***** EXERCISE INPUTS *****
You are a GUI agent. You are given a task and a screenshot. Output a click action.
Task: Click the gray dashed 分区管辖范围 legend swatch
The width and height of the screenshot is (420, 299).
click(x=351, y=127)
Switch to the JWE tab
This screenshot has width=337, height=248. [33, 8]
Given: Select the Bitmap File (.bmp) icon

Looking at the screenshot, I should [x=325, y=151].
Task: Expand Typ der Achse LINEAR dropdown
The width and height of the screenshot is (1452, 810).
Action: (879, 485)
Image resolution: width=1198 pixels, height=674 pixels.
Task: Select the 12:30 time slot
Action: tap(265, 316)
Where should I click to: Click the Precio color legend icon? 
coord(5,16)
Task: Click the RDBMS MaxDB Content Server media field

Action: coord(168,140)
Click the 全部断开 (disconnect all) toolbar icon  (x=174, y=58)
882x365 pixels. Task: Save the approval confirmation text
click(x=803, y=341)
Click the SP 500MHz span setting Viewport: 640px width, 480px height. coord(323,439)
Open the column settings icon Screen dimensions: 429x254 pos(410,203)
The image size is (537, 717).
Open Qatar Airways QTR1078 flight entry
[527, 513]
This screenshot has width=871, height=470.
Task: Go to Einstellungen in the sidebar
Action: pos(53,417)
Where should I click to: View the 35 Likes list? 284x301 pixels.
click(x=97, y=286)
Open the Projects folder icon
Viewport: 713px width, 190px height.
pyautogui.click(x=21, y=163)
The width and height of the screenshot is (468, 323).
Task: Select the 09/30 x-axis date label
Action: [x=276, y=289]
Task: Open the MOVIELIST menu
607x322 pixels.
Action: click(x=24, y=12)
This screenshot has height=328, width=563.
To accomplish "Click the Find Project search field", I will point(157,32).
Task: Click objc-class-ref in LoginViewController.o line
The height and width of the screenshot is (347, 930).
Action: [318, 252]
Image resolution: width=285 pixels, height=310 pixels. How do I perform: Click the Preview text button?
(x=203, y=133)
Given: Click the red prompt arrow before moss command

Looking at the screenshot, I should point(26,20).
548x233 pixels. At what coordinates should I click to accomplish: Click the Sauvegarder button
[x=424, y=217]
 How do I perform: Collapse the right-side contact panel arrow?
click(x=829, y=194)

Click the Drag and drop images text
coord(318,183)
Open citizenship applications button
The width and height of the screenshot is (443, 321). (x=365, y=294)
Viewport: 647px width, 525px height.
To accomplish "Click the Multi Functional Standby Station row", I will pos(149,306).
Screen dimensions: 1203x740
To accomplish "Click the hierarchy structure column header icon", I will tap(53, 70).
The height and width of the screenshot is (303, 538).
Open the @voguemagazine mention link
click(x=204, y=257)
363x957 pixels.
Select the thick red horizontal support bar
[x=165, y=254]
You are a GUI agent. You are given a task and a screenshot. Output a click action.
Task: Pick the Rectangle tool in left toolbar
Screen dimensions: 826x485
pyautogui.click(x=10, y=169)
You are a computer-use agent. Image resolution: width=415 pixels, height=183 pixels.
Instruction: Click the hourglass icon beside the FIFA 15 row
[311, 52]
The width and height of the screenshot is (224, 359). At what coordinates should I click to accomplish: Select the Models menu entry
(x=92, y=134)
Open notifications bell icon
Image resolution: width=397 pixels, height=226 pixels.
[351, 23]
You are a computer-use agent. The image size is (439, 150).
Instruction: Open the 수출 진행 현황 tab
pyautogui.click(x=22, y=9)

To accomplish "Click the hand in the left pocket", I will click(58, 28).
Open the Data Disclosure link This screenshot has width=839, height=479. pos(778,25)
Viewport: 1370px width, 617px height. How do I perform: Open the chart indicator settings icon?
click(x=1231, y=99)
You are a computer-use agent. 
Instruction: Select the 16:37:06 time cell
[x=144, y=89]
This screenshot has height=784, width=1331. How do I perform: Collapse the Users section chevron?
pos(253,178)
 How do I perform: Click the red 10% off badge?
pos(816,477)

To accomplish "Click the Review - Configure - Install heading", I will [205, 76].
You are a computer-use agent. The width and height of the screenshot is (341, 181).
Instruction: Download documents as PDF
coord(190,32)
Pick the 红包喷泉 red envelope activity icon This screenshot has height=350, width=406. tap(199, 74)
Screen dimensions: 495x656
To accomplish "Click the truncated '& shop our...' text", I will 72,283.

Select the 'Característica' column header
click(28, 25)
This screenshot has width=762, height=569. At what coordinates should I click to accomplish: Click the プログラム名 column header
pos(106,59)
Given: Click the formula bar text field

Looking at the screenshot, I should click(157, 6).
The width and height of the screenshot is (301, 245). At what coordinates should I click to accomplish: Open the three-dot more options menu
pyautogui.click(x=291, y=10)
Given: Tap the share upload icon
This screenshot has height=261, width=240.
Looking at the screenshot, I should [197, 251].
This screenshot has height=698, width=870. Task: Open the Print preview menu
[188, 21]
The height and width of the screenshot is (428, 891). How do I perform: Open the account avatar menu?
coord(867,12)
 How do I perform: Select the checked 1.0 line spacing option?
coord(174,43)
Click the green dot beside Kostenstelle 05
*****
Give back the data above, repeating every record exactly.

## EXERCISE SOLUTION:
You are a GUI agent. You are given a task and a screenshot. Output a click action.
Task: Click the gray dashed 分区管辖范围 legend swatch
The width and height of the screenshot is (420, 299).
click(x=351, y=127)
Switch to the JWE tab
This screenshot has width=337, height=248. [33, 8]
Given: Select the Bitmap File (.bmp) icon

Looking at the screenshot, I should [x=325, y=151].
Task: Expand Typ der Achse LINEAR dropdown
The width and height of the screenshot is (1452, 810).
Action: (879, 485)
Image resolution: width=1198 pixels, height=674 pixels.
Task: Select the 12:30 time slot
Action: tap(265, 316)
Where should I click to: Click the Precio color legend icon? 
coord(5,16)
Task: Click the RDBMS MaxDB Content Server media field

Action: coord(168,140)
Click the 全部断开 (disconnect all) toolbar icon  (x=174, y=58)
882x365 pixels. Task: Save the approval confirmation text
click(x=803, y=341)
Click the SP 500MHz span setting Viewport: 640px width, 480px height. coord(323,439)
Open the column settings icon Screen dimensions: 429x254 pos(410,203)
The image size is (537, 717).
Open Qatar Airways QTR1078 flight entry
[527, 513]
This screenshot has width=871, height=470.
Task: Go to Einstellungen in the sidebar
Action: pos(53,417)
Where should I click to: View the 35 Likes list? 284x301 pixels.
click(x=97, y=286)
Open the Projects folder icon
Viewport: 713px width, 190px height.
pyautogui.click(x=21, y=163)
The width and height of the screenshot is (468, 323).
Task: Select the 09/30 x-axis date label
Action: [x=276, y=289]
Task: Open the MOVIELIST menu
607x322 pixels.
Action: click(x=24, y=12)
This screenshot has height=328, width=563.
To accomplish "Click the Find Project search field", I will point(157,32).
Task: Click objc-class-ref in LoginViewController.o line
The height and width of the screenshot is (347, 930).
Action: [318, 252]
Image resolution: width=285 pixels, height=310 pixels. How do I perform: Click the Preview text button?
(x=203, y=133)
Given: Click the red prompt arrow before moss command

Looking at the screenshot, I should point(26,20).
548x233 pixels. At what coordinates should I click to accomplish: Click the Sauvegarder button
[x=424, y=217]
 How do I perform: Collapse the right-side contact panel arrow?
click(x=829, y=194)

Click the Drag and drop images text
coord(318,183)
Open citizenship applications button
The width and height of the screenshot is (443, 321). (x=365, y=294)
Viewport: 647px width, 525px height.
To accomplish "Click the Multi Functional Standby Station row", I will pos(149,306).
Screen dimensions: 1203x740
To accomplish "Click the hierarchy structure column header icon", I will tap(53, 70).
The height and width of the screenshot is (303, 538).
Open the @voguemagazine mention link
click(x=204, y=257)
363x957 pixels.
Select the thick red horizontal support bar
[x=165, y=254]
You are a GUI agent. You are given a task and a screenshot. Output a click action.
Task: Pick the Rectangle tool in left toolbar
Screen dimensions: 826x485
pyautogui.click(x=10, y=169)
You are a computer-use agent. Image resolution: width=415 pixels, height=183 pixels.
Instruction: Click the hourglass icon beside the FIFA 15 row
[311, 52]
The width and height of the screenshot is (224, 359). At what coordinates should I click to accomplish: Select the Models menu entry
(x=92, y=134)
Open notifications bell icon
Image resolution: width=397 pixels, height=226 pixels.
[351, 23]
You are a computer-use agent. The image size is (439, 150).
Instruction: Open the 수출 진행 현황 tab
pyautogui.click(x=22, y=9)

To accomplish "Click the hand in the left pocket", I will click(58, 28).
Open the Data Disclosure link This screenshot has width=839, height=479. pos(778,25)
Viewport: 1370px width, 617px height. How do I perform: Open the chart indicator settings icon?
click(x=1231, y=99)
You are a computer-use agent. 
Instruction: Select the 16:37:06 time cell
[x=144, y=89]
This screenshot has height=784, width=1331. How do I perform: Collapse the Users section chevron?
pos(253,178)
 How do I perform: Click the red 10% off badge?
pos(816,477)

To accomplish "Click the Review - Configure - Install heading", I will [205, 76].
You are a computer-use agent. The width and height of the screenshot is (341, 181).
Instruction: Download documents as PDF
coord(190,32)
Pick the 红包喷泉 red envelope activity icon This screenshot has height=350, width=406. tap(199, 74)
Screen dimensions: 495x656
To accomplish "Click the truncated '& shop our...' text", I will 72,283.

Select the 'Característica' column header
click(28, 25)
This screenshot has width=762, height=569. At what coordinates should I click to accomplish: Click the プログラム名 column header
pos(106,59)
Given: Click the formula bar text field

Looking at the screenshot, I should click(157, 6).
The width and height of the screenshot is (301, 245). At what coordinates should I click to accomplish: Open the three-dot more options menu
pyautogui.click(x=291, y=10)
Given: Tap the share upload icon
This screenshot has height=261, width=240.
Looking at the screenshot, I should [197, 251].
This screenshot has height=698, width=870. Task: Open the Print preview menu
[188, 21]
The height and width of the screenshot is (428, 891). How do I perform: Open the account avatar menu?
coord(867,12)
 How do I perform: Select the checked 1.0 line spacing option?
coord(174,43)
Click the green dot beside Kostenstelle 05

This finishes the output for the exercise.